Cancer du sein : mieux prendre en compte l'altération de la vie intime
En France, l'espérance de vie des femmes atteintes de cancer du sein progresse : l'estimation du taux de survie à 5 ans est supérieure à 85 % et plus de 94 % des femmes qui reçoivent un traitement conservateur n'aura pas de récidive locale à 10 ans. Mais les traitements comportent certains effets indésirables qui peuvent perturber la vie intime de la femme mais aussi du couple. Rarement abordés lors du suivi médical, ces problèmes restent méconnus et peu considérés. Une étude de l'Institut Curie souligne leur ampleur.
Les effets indésirables des traitements et/ou les séquelles qui peuvent persister plusieurs années peuvent perturber la vie sexuelle.

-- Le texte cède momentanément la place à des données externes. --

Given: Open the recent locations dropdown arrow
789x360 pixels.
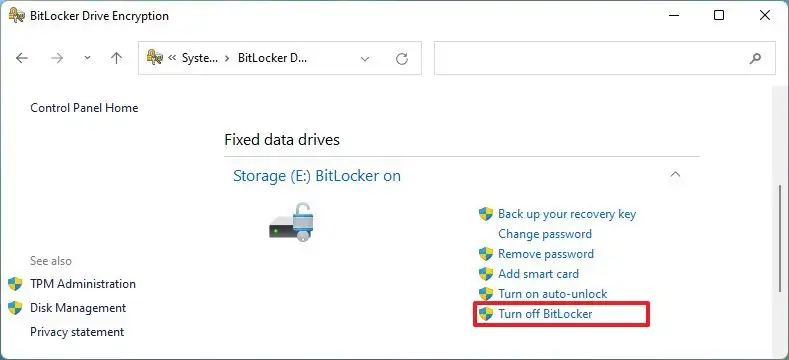Looking at the screenshot, I should [x=88, y=58].
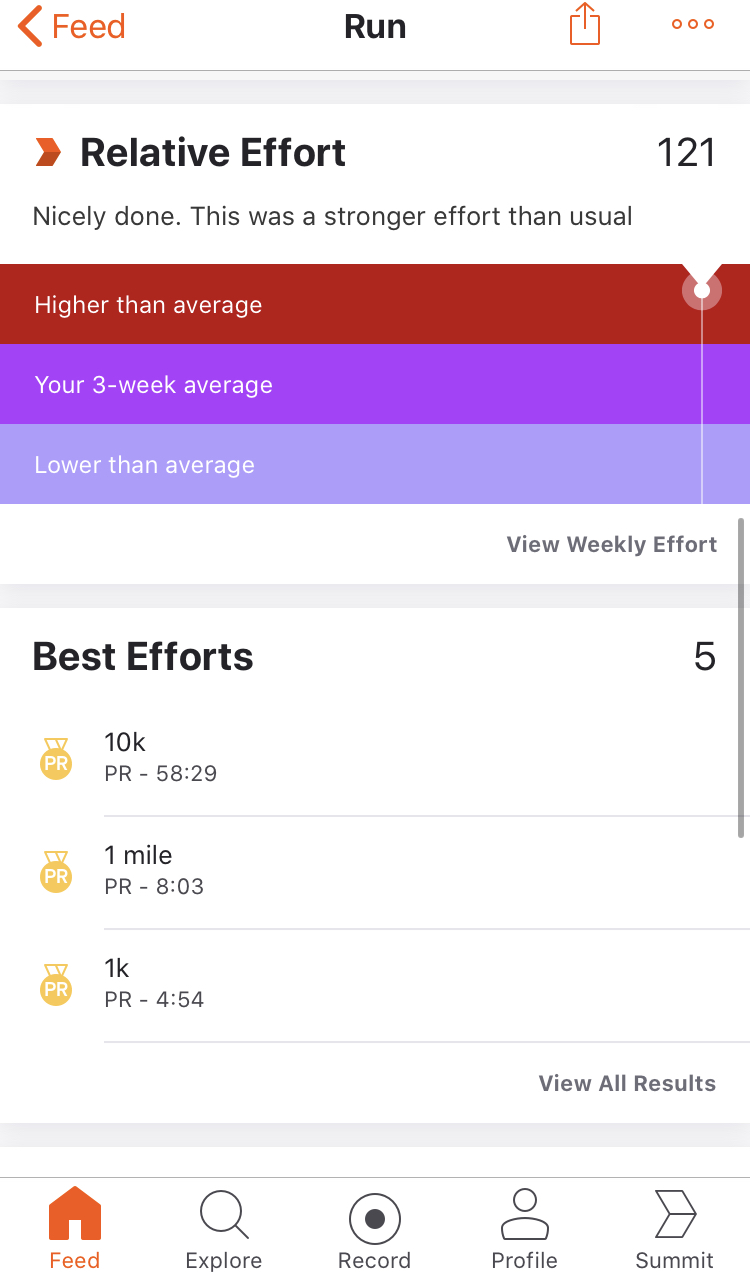Screen dimensions: 750x1276
Task: Open the Profile tab
Action: [x=524, y=1229]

Chez de nombreuses femmes, on constate un sentiment de dévalorisation et d'atteinte de la féminité, voire de l'identité (notamment lorsqu'il y a eu mastectomie avec reconstruction). Peuvent alors survenir des troubles de la libido et une insatisfaction persistante, qui peuvent affecter la relation de couple. Encore taboues, ces difficultés sont rarement prises en charge.

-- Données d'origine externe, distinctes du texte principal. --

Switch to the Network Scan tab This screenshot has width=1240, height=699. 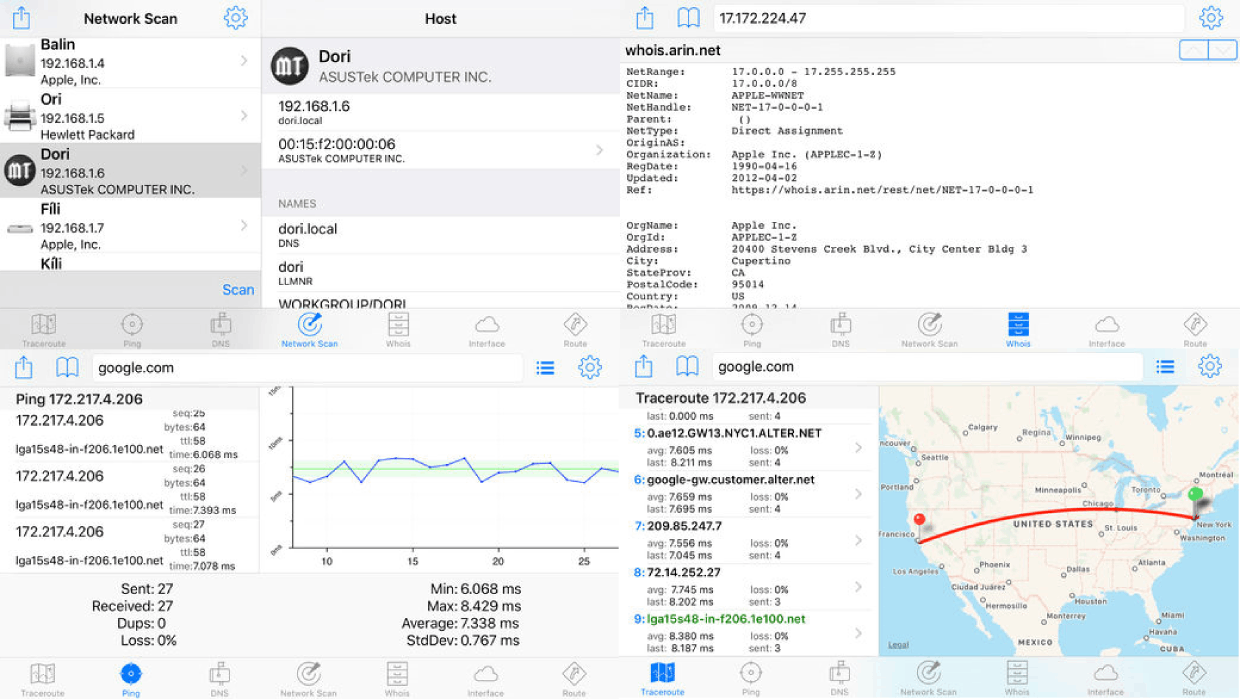(x=309, y=328)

Grâce au soutien de l'entreprise Simone Pérèle, les psycho-oncologues de l'Institut Curie ont mené une étude pour identifier et quantifier ces difficultés. Grâce à un questionnaire sur la qualité de vie, l'intimité et l'image de soi, a donc été proposé à 850 femmes âgées de 18 à 70 ans traitées pour un cancer du sein non métastatique, dans une période allant de 6 mois à 5 ans après leur traitement (hors hormonothérapie). Au total, 53 % ont accepté de participer et 43 % ont effectivement répondu au questionnaire (principalement les plus jeunes). “Un nombre substantiel de femmes interrogées rencontre des problèmes sexuels (décroissance de la libido, difficulté à atteindre l'orgasme, douleurs) en lien avec l'expérience du cancer“ explique Anne Brédart, psycho-oncologue à l'Institut Curie, coordinatrice de l'étude.

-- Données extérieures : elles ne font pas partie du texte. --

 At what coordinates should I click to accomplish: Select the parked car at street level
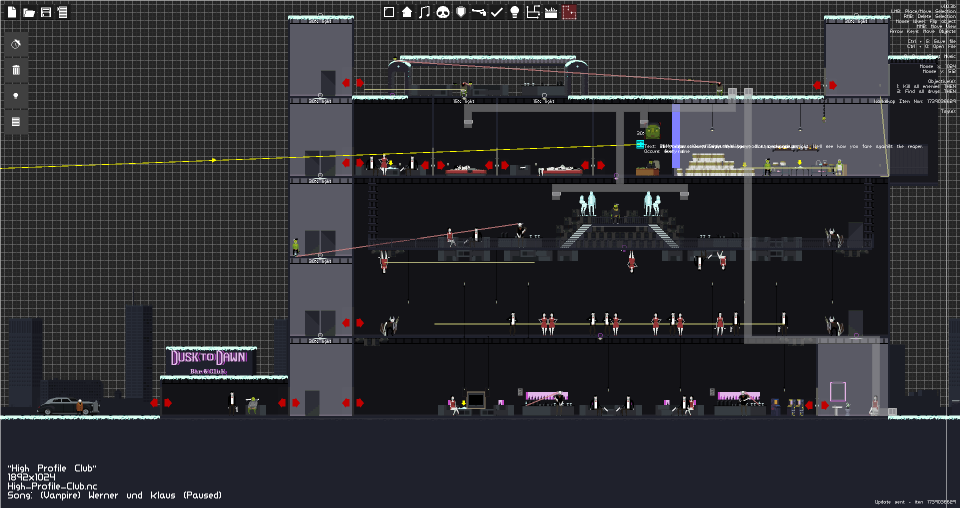(x=67, y=406)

Dans le détail : - 29 % des patientes déclarent ne pas avoir d'activité sexuelle. Contrairement à la population générale pour laquelle le défaut d'activité sexuelle est très souvent lié à une absence de partenaire, les femmes ayant répondu à cette étude évoquent aussi un désintérêt pour l'activité sexuelle, des problèmes physiques ou la fatigue ; - Sur les 71 % ayant témoigné d'une activité régulière, plus de la moitié exprime une altération, du désir (58 %) ou de la capacité à atteindre l'orgasme (51 %) ; - 20 % ressent une distance émotionnelle au sein du couple ; - 25 % perçoit une peur des rapports sexuels chez leur partenaire ; - 65 % estime ne pas avoir été suffisamment informées des effets du cancer et de ses traitements sur la sexualité.
Pour répondre au manque d'information, une formation spécialisée, des consultations spécifiques et des groupes de paroles ont été mis en place pour les professionnels de santé (médecins, chirurgiens, infirmiers...) à l'Institut Curie. “Lors du traitement d'un cancer, c'est tout l'équilibre d'une famille ou d'un couple qui peut être remis en cause“ explique le Dr Sylvie Dolbeault, chef du département Interdisciplinaire de soins de support à l'Institut Curie.
Enquête, consultations pour les couples et groupes de paroles facilitent la communication autour de sujets souvent peu abordés, comme l'intimité et la sexualité, chez les patientes atteintes de cancer du sein et améliorent sensiblement leur qualité de vie.